== INPUT MATERIAL ==
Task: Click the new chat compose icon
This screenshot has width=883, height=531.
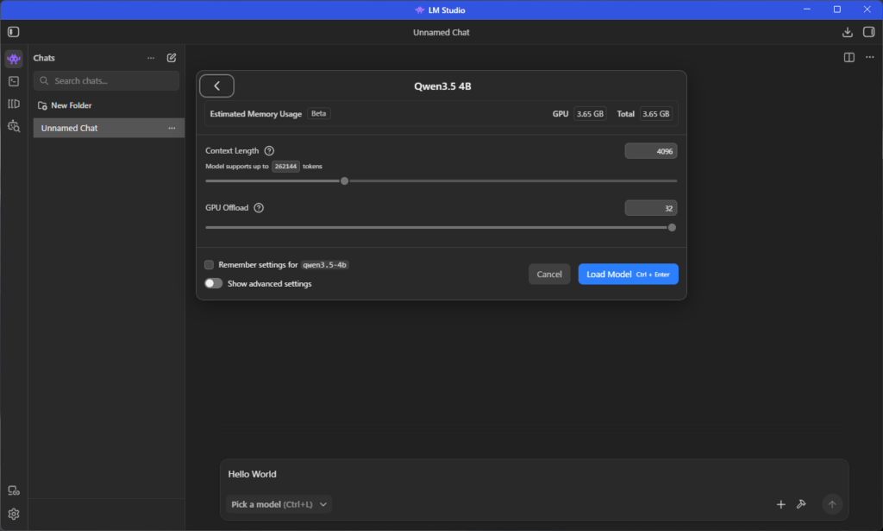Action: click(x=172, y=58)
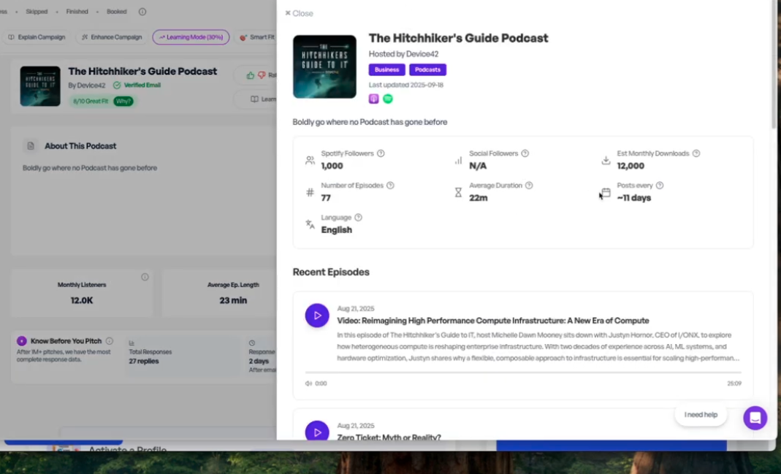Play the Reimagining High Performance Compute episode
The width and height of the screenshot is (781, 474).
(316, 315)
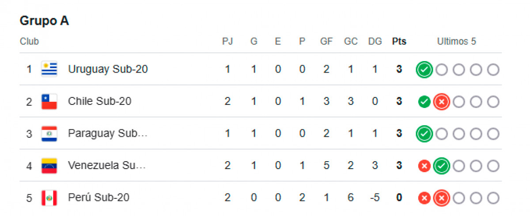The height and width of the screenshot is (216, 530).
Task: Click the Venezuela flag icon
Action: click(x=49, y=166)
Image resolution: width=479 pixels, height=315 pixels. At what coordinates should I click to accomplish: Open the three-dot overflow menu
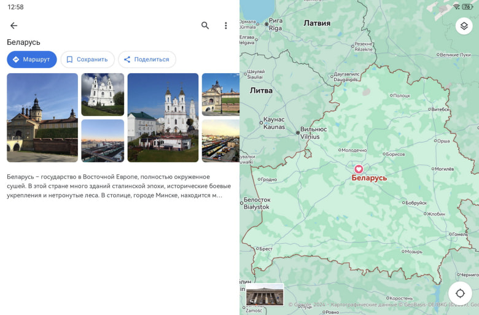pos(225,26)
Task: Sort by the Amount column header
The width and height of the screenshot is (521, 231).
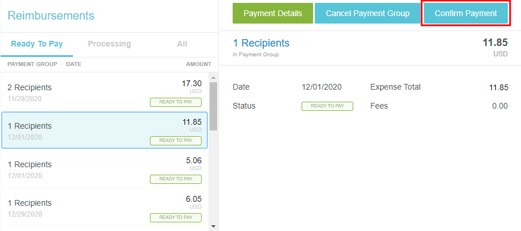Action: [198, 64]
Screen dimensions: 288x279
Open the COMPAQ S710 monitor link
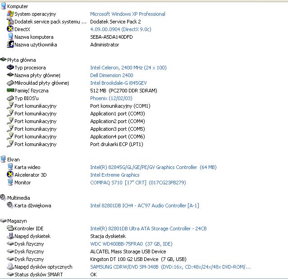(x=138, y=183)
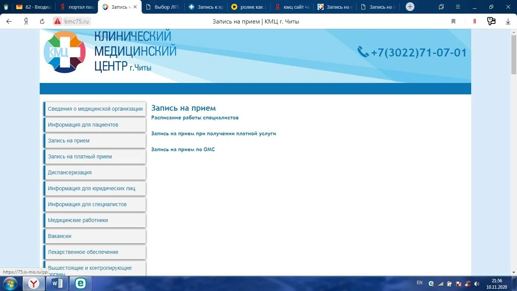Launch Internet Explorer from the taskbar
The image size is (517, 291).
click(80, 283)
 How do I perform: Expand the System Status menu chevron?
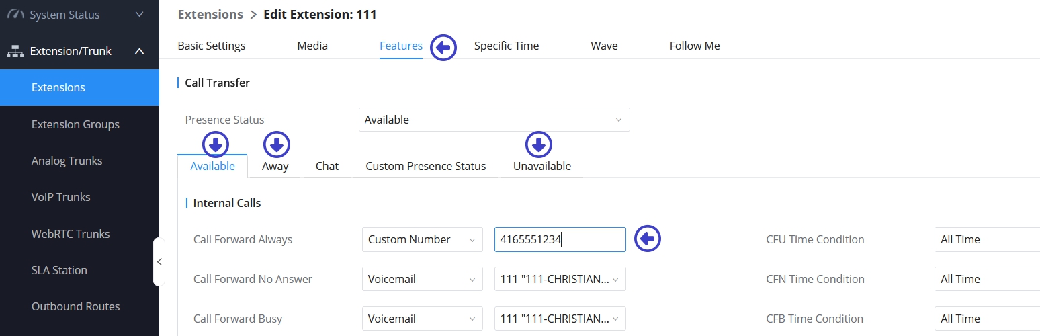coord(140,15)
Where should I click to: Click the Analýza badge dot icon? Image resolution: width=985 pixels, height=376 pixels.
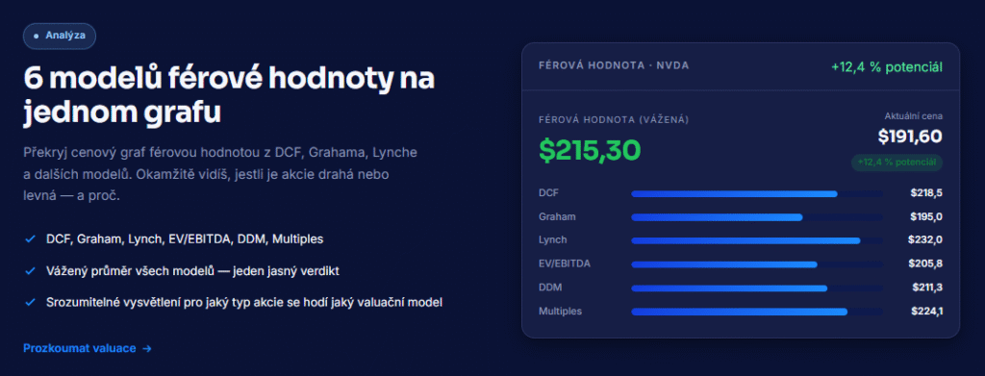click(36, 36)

...

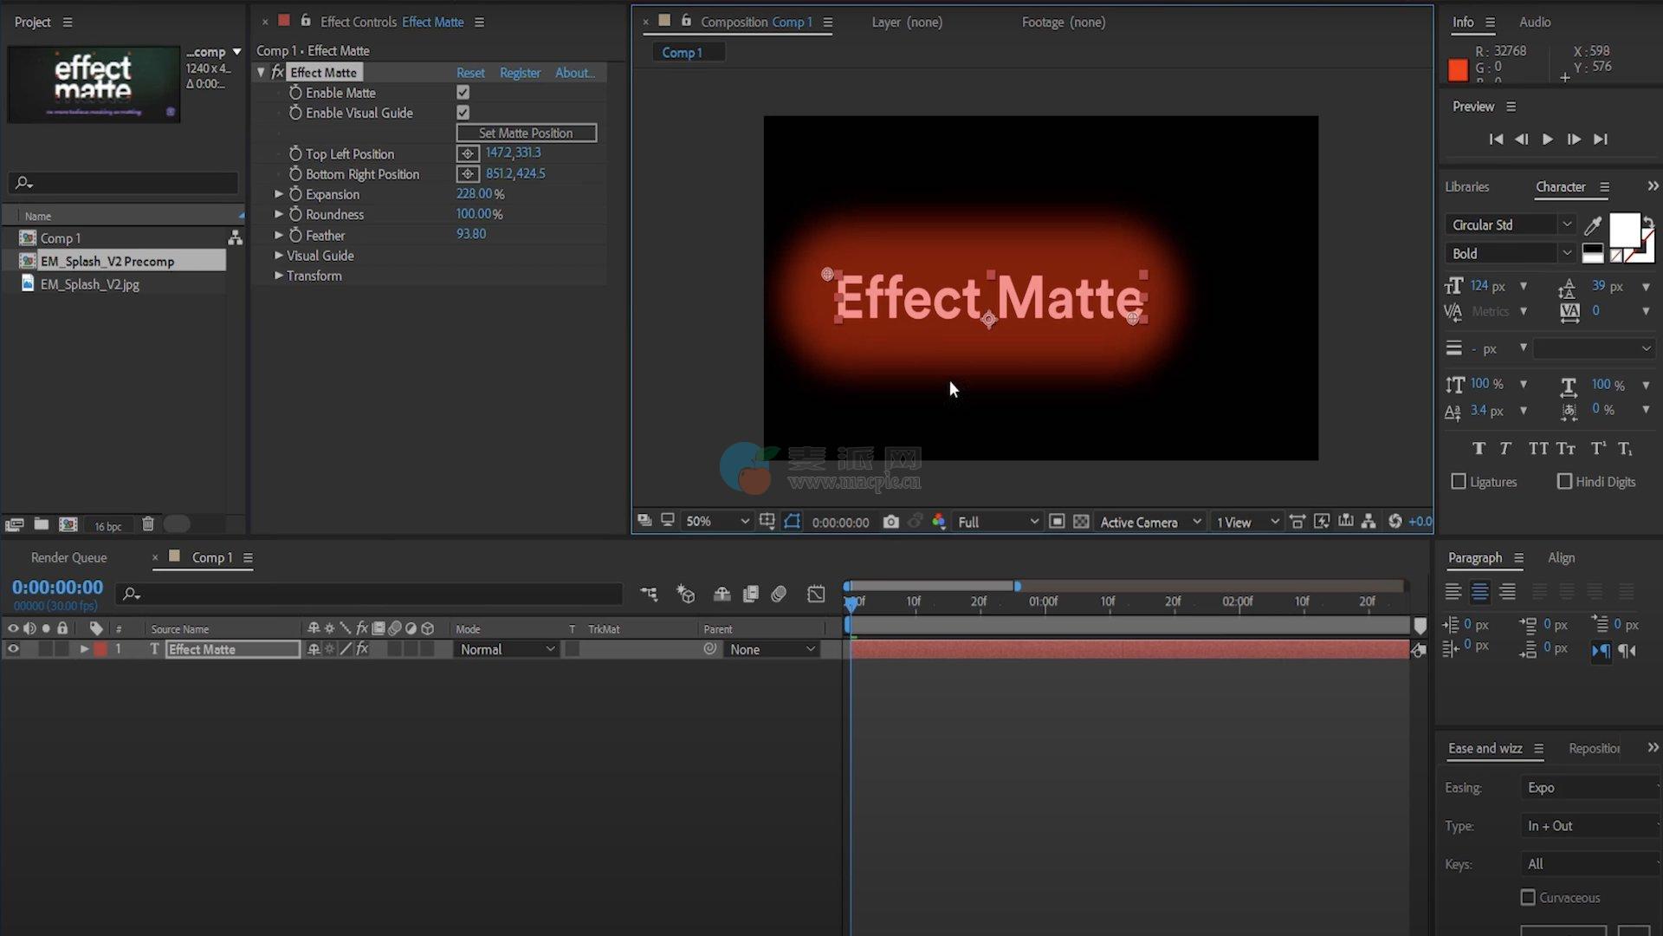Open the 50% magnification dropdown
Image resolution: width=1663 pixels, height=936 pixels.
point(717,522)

--

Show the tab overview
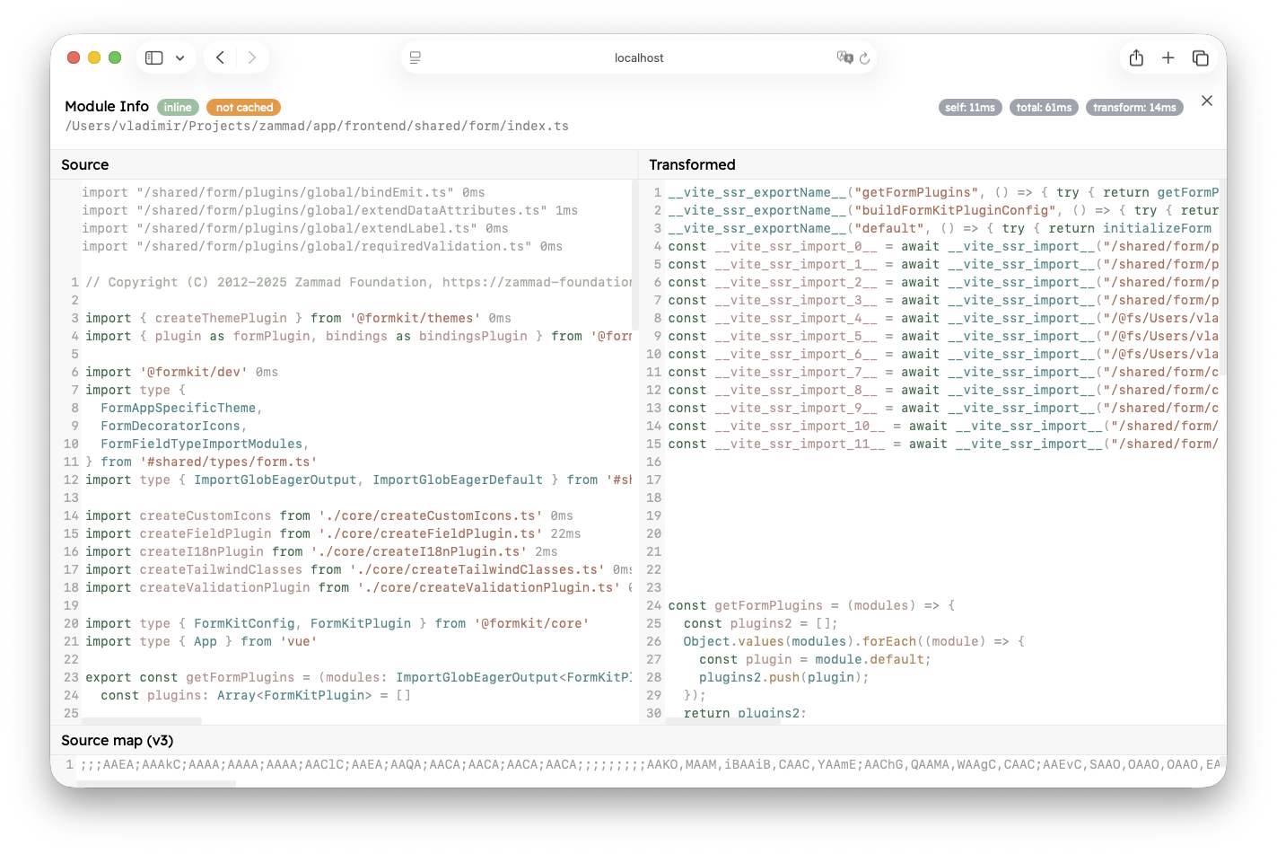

== TASK GOAL ==
Rewrite the lines from the line with "Open the 50% magnification dropdown" to the line with "point(717,522)", putting "zoom" in place of "magnification" and keeping everything else the same. Omit the pictures.

== SOLUTION FOR THIS PROBLEM ==
Open the 50% zoom dropdown
Image resolution: width=1663 pixels, height=936 pixels.
point(717,522)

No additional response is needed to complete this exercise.